Donald Trump a encouragé les manifestants sur son réseau Truth social : "CONTINUEZ A MANIFESTER – PRENEZ LE CONTRÔLE DE VOS INSTITUTIONS !!!" Reza Pahlavi, fils de l'ancien chah d'Iran, a également appelé l'armée régulière à rejoindre le peuple. La mission iranienne à l'ONU a accusé les États-Unis de chercher à renverser le régime par la force, en utilisant les troubles comme prétexte.

Un bilan humain lourd

La répression a fait au moins 734 morts selon l'ONG Iran Human Rights (IHR), basée en Norvège, qui estime toutefois que le nombre réel pourrait être de plusieurs milliers. Human Rights Watch fait état de tueries à grande échelle menées par les forces de sécurité. De nouvelles vidéos authentifiées par l'AFP montrent des dizaines de corps alignés dans une mosquée au sud de Téhéran.

Réactions internationales

Les condamnations internationales se multiplient. L'ONU s'est dite "horrifiée", tandis que la présidente de la Commission européenne, Ursula von der Leyen, a dénoncé un bilan "effroyable" et annoncé de nouvelles sanctions contre Téhéran. Donald Trump a imposé des droits de douane de 25 % sur les partenaires commerciaux de l'Iran, avec effet immédiat.

Situation sur le terrain

L'Iran reste privé d'internet depuis le 8 janvier, une mesure que les défenseurs des droits humains accusent de masquer la répression. Les liaisons téléphoniques internationales, coupées depuis vendredi, ont été rétablies mardi mais restent précaires. Dans la capitale, les forces de sécurité étaient moins visibles aux principaux carrefours. Les médias d'État diffusent en boucle des images des dégâts et rendent hommage aux membres des forces de sécurité tués.

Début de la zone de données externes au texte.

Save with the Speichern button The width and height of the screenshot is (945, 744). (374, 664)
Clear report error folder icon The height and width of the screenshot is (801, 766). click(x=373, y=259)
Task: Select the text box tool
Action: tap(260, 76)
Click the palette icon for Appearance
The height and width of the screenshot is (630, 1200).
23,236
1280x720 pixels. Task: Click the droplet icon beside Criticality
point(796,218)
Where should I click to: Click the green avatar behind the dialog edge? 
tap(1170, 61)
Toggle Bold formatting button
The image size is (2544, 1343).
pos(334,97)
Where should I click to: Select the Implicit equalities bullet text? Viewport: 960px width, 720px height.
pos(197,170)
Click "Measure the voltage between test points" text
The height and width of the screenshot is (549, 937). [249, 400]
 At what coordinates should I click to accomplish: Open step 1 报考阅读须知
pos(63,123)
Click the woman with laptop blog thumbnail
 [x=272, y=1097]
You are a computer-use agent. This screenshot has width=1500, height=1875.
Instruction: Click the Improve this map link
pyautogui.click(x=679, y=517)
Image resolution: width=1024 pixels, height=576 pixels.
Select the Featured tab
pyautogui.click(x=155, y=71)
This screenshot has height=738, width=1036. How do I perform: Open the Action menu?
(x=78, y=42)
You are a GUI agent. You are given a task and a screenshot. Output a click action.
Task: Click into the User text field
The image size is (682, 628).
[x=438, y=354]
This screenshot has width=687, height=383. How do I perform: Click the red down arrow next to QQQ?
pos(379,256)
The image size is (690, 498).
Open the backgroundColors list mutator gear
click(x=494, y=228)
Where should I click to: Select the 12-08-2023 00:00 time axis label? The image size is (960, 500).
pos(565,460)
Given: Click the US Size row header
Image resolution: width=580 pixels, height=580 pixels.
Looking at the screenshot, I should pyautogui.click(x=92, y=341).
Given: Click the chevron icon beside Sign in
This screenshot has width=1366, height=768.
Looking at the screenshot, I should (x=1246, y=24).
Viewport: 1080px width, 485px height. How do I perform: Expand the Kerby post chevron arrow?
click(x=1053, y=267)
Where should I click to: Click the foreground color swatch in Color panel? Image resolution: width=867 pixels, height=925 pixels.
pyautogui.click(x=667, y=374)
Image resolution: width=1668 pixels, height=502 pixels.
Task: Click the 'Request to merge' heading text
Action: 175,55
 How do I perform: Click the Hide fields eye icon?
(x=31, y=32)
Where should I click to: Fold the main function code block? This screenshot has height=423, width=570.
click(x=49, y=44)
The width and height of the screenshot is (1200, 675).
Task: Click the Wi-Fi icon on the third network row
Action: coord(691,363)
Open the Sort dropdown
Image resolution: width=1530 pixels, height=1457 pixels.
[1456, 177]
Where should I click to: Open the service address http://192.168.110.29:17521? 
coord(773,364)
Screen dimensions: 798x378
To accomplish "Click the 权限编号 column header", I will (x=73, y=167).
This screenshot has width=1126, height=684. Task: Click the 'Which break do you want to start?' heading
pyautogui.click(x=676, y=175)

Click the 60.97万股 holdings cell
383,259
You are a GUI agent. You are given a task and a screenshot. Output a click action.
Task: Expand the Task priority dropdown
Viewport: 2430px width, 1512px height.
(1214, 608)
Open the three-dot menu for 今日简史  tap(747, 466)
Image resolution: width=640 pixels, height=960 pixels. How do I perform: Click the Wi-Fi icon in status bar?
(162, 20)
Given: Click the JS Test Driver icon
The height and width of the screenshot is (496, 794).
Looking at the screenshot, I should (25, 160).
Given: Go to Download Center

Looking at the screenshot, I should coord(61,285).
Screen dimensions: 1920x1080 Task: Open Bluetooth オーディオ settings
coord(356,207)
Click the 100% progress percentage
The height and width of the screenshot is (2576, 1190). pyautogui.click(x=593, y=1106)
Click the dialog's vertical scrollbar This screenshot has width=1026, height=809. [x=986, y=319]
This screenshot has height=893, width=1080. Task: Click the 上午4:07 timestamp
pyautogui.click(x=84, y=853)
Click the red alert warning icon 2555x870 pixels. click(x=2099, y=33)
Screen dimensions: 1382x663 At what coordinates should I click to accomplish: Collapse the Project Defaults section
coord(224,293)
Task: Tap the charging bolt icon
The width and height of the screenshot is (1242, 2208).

Une cérémonie funéraire géante est prévue mercredi à Téhéran en l'honneur des "martyrs".

Perspectives

Des analystes jugent prématuré de prédire la chute du régime théocratique iranien, soulignant que la République islamique dispose de solides leviers répressifs, notamment le Corps des gardiens de la Révolution. Le mouvement de protestation, initialement lié au coût de la vie, s'est étendu à des revendications politiques. Le pouvoir dit comprendre les préoccupations économiques mais accuse des émeutiers pilotés par l'étranger d'être à l'origine des violences.